Daniel Muhs
I study geomorphology, soils and Quaternary stratigraphy to reconstruct paleoclimates over the past two and a half million years of geologic time.
My main study areas are in the central and western USA (Mississippi Valley, Great Plains, Rocky Mountains, desert Southwest, Pacific Coast and Alaska), but I have also worked in the Caribbean, Spain and Israel. My main interests are in origin and paleoclimatic significance of dune fields, stratigraphy and paleopedology of loess, effects of long-range-transported dust on soils, the atmosphere, oceans and ecosystems, and sea level history.
Education:
University of Colorado, Boulder, Colorado 1977-1980 (Ph.D., Physical geography/Geology)
University of Illinois, Urbana, Illinois 1973-1975 (M.S., Physical geography/Soil science)
University of Illinois, Urbana, Illinois 1972-1973 (B.A., Physical geography)
University of Illinois, Urbana, Illinois 1970-1972 (B.A., English, History)
Iowa State University, Ames, Iowa 1968-1970 (English)
Professional experience:
1995-date: Geologist, Geology and Environmental Change Science Center, USGS, Denver, CO
1985-1995: Geologist, Branch of Isotope Geology, USGS, Denver, CO
1983-1984: Soil Scientist with USGS while on leave-of-absence with the University of Wisconsin to accept National Research Council Research Associateship, Denver, Colorado.
1980-1985: Assistant and Associate Professor of Geography, University of Wisconsin, Madison, WI
1978-1980, part-time Soil Scientist, U.S. Geological Survey, Branch of Central Regional Geology.

*Given data:*
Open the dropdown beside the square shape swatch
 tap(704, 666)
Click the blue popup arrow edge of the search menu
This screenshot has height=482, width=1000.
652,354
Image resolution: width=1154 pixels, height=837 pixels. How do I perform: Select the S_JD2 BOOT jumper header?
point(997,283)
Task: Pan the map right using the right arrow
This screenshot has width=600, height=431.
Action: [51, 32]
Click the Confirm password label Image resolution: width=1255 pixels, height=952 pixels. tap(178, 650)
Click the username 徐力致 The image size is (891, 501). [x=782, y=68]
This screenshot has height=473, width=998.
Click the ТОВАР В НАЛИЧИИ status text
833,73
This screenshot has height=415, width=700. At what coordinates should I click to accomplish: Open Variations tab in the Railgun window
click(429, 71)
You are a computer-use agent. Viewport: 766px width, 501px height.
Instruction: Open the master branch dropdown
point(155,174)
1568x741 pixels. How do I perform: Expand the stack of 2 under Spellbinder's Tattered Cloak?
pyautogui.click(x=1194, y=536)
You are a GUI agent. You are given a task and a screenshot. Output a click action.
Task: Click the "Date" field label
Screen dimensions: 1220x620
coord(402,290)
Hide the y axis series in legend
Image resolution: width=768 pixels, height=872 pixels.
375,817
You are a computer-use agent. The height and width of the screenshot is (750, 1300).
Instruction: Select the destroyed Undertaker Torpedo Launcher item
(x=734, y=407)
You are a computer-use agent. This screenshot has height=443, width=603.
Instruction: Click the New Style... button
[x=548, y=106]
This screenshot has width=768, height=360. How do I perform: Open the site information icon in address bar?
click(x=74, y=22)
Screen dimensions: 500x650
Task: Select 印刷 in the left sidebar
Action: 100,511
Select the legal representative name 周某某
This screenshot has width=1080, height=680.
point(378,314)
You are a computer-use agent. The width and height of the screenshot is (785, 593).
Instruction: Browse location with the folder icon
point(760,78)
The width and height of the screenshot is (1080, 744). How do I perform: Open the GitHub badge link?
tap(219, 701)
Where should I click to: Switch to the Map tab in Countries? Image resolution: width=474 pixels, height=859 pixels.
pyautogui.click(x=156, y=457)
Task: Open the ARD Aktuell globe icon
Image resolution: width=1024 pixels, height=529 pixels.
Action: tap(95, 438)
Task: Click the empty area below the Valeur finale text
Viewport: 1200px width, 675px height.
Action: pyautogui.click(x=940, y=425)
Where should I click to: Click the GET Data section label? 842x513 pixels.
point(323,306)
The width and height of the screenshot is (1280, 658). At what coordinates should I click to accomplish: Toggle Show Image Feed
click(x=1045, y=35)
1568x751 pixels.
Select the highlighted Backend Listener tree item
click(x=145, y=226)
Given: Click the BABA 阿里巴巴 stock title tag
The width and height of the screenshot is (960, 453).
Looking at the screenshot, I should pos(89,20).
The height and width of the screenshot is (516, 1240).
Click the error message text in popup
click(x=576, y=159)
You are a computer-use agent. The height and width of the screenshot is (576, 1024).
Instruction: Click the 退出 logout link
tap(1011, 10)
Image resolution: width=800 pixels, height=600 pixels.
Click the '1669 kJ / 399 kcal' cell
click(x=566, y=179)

*Task item:*
From the Daniel Muhs profile:
1. Which university awarded the Ph.D., and over what years?
2. Besides the USA, where has he worked?
3. What position has he held since 1995, and where?

*Solution for this exercise:*
1. University of Colorado, Boulder, Colorado, 1977-1980.
2. The Caribbean, Spain and Israel.
3. Geologist at the Geology and Environmental Change Science Center, USGS, Denver, CO.